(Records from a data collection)
+ + + + + + +

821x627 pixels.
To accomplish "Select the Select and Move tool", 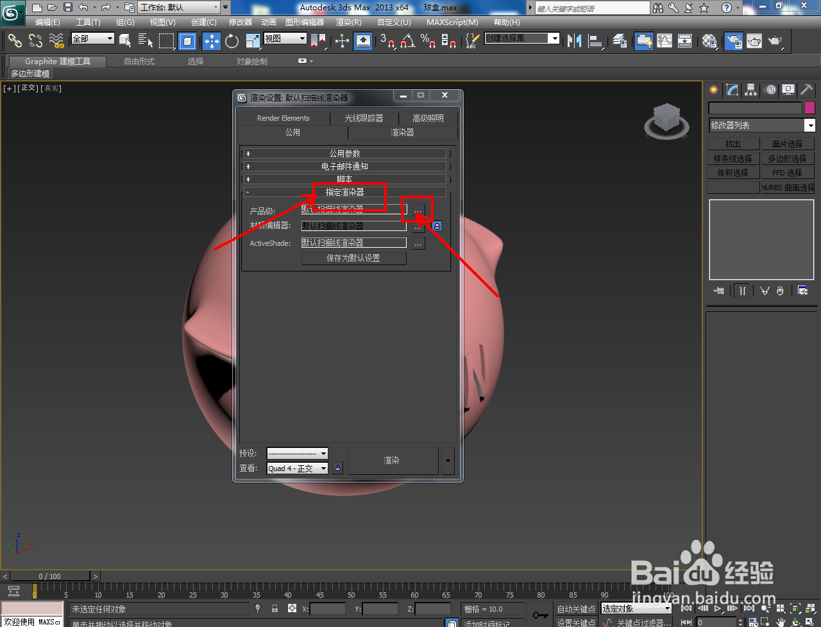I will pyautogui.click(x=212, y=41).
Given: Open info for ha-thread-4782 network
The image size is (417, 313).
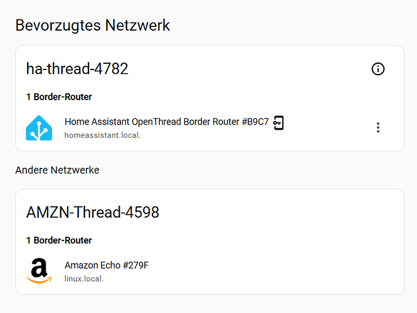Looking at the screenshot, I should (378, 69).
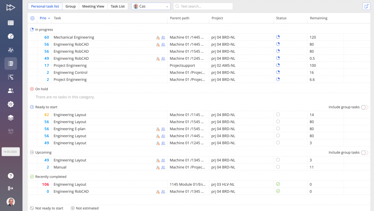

+ + + + + + +

Reproduce, word for word, every line from the one that contains "Given: Open info for ha-thread-4782 network" to the end of the data, including both ends; omit all pictures.

Given: Open info for ha-thread-4782 network
The image size is (417, 313).
Looking at the screenshot, I should (378, 69).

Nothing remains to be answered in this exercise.